WHAT TO WORK ON
Only lines holding the word "cursor" are wanted. Copy them from the listing below.

DATA RECORDS
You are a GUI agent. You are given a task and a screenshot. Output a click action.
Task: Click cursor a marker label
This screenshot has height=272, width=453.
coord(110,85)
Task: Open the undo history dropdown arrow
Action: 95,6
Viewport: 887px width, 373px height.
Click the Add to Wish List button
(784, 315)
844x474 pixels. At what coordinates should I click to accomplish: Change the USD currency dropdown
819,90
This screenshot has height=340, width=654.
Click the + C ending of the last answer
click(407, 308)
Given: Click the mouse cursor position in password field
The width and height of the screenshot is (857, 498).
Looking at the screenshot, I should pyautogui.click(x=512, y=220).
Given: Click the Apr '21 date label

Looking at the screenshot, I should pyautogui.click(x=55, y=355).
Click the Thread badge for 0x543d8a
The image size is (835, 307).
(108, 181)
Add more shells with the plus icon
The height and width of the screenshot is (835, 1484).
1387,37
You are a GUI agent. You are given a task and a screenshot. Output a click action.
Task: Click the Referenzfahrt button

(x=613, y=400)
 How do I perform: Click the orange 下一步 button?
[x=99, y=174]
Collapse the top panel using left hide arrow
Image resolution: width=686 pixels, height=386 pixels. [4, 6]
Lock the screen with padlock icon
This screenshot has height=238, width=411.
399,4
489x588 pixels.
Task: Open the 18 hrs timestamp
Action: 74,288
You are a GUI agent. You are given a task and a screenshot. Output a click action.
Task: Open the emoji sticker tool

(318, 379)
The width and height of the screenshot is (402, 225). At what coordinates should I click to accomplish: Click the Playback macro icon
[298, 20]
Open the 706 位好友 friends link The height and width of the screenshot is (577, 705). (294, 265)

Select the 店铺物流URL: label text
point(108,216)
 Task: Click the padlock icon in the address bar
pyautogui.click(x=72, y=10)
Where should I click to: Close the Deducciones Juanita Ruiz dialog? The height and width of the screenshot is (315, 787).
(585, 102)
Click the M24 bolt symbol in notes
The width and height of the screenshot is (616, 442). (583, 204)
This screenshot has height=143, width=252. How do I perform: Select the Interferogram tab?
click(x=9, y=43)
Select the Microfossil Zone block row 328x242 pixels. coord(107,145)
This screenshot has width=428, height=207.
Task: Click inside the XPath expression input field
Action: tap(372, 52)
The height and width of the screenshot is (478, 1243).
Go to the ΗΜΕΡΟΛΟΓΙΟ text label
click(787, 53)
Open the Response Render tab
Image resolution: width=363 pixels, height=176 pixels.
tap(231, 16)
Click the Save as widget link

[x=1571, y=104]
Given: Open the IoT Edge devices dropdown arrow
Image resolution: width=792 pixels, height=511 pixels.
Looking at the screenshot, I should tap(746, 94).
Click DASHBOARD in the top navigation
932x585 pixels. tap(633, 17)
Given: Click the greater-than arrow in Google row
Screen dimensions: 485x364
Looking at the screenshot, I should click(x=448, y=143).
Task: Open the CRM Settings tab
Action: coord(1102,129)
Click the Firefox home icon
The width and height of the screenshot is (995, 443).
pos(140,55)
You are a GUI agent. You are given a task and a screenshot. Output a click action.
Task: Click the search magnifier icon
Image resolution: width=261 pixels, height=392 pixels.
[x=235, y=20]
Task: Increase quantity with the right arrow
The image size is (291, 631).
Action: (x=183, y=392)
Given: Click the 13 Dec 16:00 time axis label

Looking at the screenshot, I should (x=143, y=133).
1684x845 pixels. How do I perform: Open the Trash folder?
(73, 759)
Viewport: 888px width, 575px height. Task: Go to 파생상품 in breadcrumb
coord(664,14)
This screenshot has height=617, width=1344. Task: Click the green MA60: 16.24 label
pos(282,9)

YOUR RESPONSE
Task: Click cursor a marker label
Given: Click the mouse cursor position in password field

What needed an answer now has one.